The American People, Including Republican Voters, Strongly Support Immigration Reform

 

When Will Boehner and His Caucus Allow this Majority View to be Expressed in the House?

As a series of series of newpolls and analysis highlight, support for passing a bill with citizenship continues to grow and diversify:

  • An Overwhelming Majority of the American Public Supports Immigration Reform with Citizenship: A Gallup poll released last week shows that 88% of all Americans support a path to citizenship as part of immigration reform, including 87% of whites, 83% of conservatives and 83% of conservative whites.  In fact, Gallup found this was the most popular component of immigration reform, winning out over border security, employment verification and high-skilled worker visas. And a new Gallup poll released today shows that adults, by a margin of 48% – 36%, say their views on immigration more closely align with the Democratic Party’s immigration policies than those of the Republican Party.
  • So Do 70% of GOP Primary Voters: New polling of Republican primary voters, released by Americans for a Conservative Direction and conducted by Basswood Research, finds, per Huffington Post, “Most of the voters surveyed in this poll — 70 percent — said they are open to a bill that bolsters border security resources, requires employers to check on potential hires’ legal status and allows undocumented immigrants eventually to gain citizenship.

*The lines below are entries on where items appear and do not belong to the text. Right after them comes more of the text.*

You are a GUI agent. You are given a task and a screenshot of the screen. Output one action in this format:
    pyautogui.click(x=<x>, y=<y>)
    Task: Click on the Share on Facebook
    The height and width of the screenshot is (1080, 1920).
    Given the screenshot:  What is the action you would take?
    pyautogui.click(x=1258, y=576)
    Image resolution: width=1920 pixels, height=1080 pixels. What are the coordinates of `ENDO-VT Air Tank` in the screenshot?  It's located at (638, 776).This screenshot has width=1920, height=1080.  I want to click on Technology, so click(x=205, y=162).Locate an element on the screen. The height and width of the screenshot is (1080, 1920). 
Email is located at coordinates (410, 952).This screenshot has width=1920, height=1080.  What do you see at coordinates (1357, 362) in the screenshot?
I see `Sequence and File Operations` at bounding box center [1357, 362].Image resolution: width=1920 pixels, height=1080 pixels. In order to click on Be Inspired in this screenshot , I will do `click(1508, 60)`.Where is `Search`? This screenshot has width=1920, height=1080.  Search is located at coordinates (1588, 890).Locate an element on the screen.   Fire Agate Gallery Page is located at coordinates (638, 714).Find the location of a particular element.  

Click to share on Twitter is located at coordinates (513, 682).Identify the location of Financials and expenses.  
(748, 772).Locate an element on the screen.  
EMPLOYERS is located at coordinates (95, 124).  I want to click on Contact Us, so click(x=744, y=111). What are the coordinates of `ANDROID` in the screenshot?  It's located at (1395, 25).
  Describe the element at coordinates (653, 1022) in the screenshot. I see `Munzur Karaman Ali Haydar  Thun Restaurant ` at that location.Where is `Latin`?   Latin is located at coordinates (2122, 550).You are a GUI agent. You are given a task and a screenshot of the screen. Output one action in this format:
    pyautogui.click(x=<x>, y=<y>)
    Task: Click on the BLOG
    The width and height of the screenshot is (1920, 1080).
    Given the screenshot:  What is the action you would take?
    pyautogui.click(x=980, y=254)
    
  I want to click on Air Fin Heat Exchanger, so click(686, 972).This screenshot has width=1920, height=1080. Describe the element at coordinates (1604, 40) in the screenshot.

If border security is coupled with legalization, 65 percent of Republican voters said they would support a path to citizenship, according to the poll.”
  • Voters in Key Republican Districts Also Support Reform with Citizenship: New Public Policy Polling (PPP) polling in seven swing congressional districts shows broad popular support for immigration reform with a path to citizenship, even among Republican and Independent voters. According to the poll, an average of 65% of voters in seven key congressional swing districts, and an average of 68% of likely voters in 29 states support immigration with citizenship.
  • Amongst Latino Voters, Citizenship Remains Key:  As a June Latino Decisions poll shows, 81% of Latino voters support immigration reform that combines border security with a pathway to citizenship, including 66% of Latino Republicans.
  • Minority Voters Generally are Highly Supportive of Reform with Citizenship:  A Lake Research poll sponsored by the Leadership Conference for Civil and Human Rights showed that 66% of African-American voters support immigration reform that includes a pathway to citizenship. And an Asian American Legal Defense and Education Fund (AALDEF) poll from April showed that 66% of Asian-American voters are also strongly in favor of immigration reform that includes citizenship.
  • On the Issue of Legal Status vs. Citizenship, Citizenship Wins:  As a new Quinnipiac poll shows, per a recap from Greg Sargent of the Washington Post, “A majority, 54 percent, support a path to citizenship for undocumented immigrants, while only 12 percent support allowing them to stay in the U.S. without citizenship (another 28 percent support deportation). In other words, the sub-citizenship status option — the position some Republicans are adopting in order to appear willing to solve the immigration problem while not embracing citizenship — has virtually no public support at all. Indeed, this position is only supported by 13 percent of Republicans, while the rest of them are split between citizenship and deportation. This position pleases no one.”  Amongst Latino voters, citizenship is key. As an April Latino Decisions poll shows, 87% of Latinos would become citizens if an immigration bill is signed into law, while only 13% said “don’t know/unsure.”

According to Frank Sharry, Executive Director of America’s Voice:

It’s time to face facts.  The American people, including strong majorities of Republican voters, want reform with a path to citizenship.  A strong bipartisan majority in the Senate recently voted for reform with a path to citizenship.  A bipartisan majority for reform with a path to citizenship exists today in the House of Representatives.  The only thing standing between this majority view and the realization of reform is the House Republican leadership.  Instead of hiding behind an undemocratic procedural excuse, House Republicans should allow this majority view to express itself by working towards a vote on a comprehensive solution.